С помощью различных методических приемов показано, что по интенсивности дыхания головной мозг занимает ведущее место среди крупных органов и тканей. В качестве примера можно привести данные о среднем потреблении кислорода тканями взрослых крыс:
Головной мозг 5,43
Сердце: интенсивная работа 4,20 покой 3,06
Почки – 2,40
Печень 1,80
Головной мозг, составляющий не более 2% от массы тела, потребляет до 20–25% от всего поступающего в организм количества кислорода; более того, у новорожденных животных или человека на дыхание головного мозга может расходоваться до 50% от общего количества кислорода, потребляемого организмом.
Сопоставление дыхания разных
отделов мозга животных показывает
общую закономерность: снижение интенсивности
дыхания по мере перехода от филогенетически
более молодых передних отделов
мозга к более старым задним отделам.
Максимальная интенсивность дыхания
установлена в коре больших полушарий;
далее по скорости поглощения кислорода
отделы мозга можно расположить
в такой убывающей
Высокая интенсивность окислительных реакций характерна не для всей нервной ткани; установлено, что периферические нервы используют лишь около 3% того кислорода, который потребляется эквивалентным по массе количеством ткани из центральных отделов нервной системы.

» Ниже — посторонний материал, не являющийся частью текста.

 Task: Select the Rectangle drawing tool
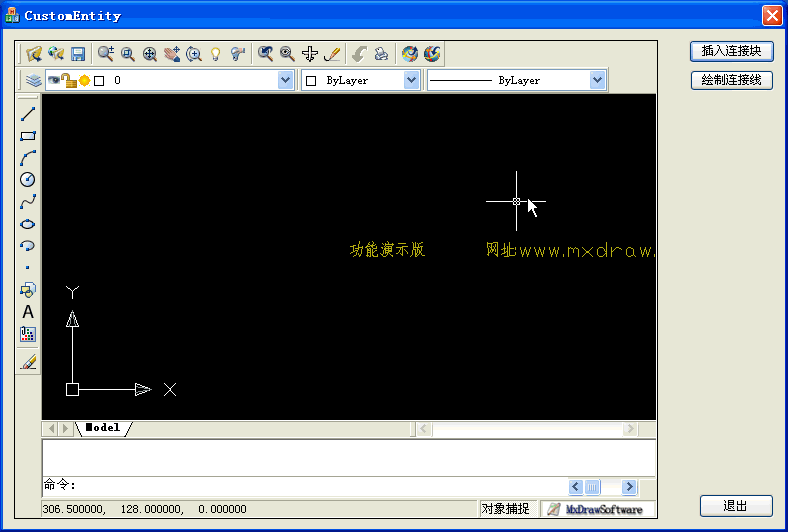pos(28,136)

В литературе имеются противоречивые данные о сравнительной интенсивности дыхания двух важнейших типов клеток нервной системы: нейрональных и нейроглиальных. Большинство исследователей указывают на значительно более интенсивные окислительные процессы в нейронах по сравнению с нейроглиальными клетками. Следует, однако, отметить, что сравнение интенсивности дыхания нейрональных и нейроглиальных клеток сопряжено с определенными методическими трудностями, поскольку практически отсутствуют надежные и быстрые методы получения интактных клеток мозга, не загрязненных миелином и другими примесями.
Учитывая парциальные объемы отдельных типов клеток и структур мозга, а также данные об интенсивности их дыхания, можно приблизительно оценить вклад нейронов и глии в общее потребление О. Для коры больших полушарий крыс установлено, что около/0% от общего поглощения кислорода приходится на нейроны, а примерно 30% – на глиальные клетки, причем перикарион нейронов, занимающий около 5% объема в коре больших полушарий, потребляет до 25% кислорода; синаптические окончания, занимающие около 15% объема, – примерно 10% кислорода.

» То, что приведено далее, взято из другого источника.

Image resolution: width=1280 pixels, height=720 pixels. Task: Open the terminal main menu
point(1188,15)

- Гликоген как возможный источни
к энергии в головном мозге
Сопоставление данных содержания глюкозы в мозге разных животных и скорости ее потребления мозговой тканью показывает, сколь незначительны собственные ресурсы этого метаболита в мозге, и объясняет отмеченную зависимость функциональной активности головного мозга от поступления углеводов с кровью. Возникает вопрос, в какой мере уровень глюкозы в мозге может поддерживаться за счет гликогена.

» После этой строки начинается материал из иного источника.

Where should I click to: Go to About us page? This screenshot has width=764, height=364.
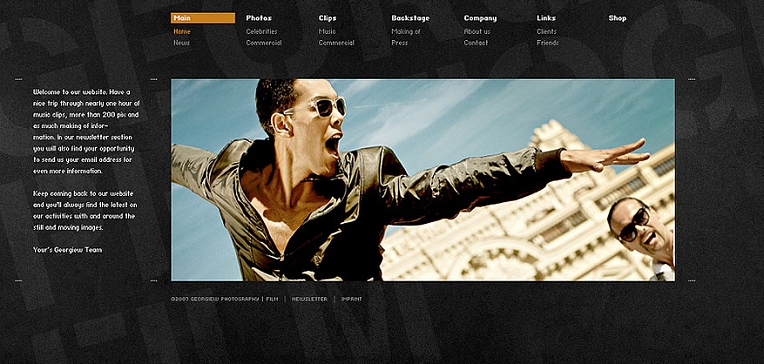[x=477, y=31]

Уровень этого полисахарида
в мозговой ткани разных животных
составляет в среднем 2,5–4,5 мкмоль/г.
Общее содержание гликогена в
мозге эмбрионов и
Гликоген в качестве субстрата участвует в энергетическом обмене. В экспериментах, выполненных на кошках, к перфузионной жидкости добавляли глюкозу 1–6С. Анализ С02 в оттекающей от мозга крови показал разбавление С02, образующегося из меченой глюкозы, нерадиоактивной углекислотой, источником которой служил окисляющийся гликоген мозга. Расчеты показывают, что лишь до 7–10% энергетических потребностей головного мозга могут покрываться за счет расщепления гликогена.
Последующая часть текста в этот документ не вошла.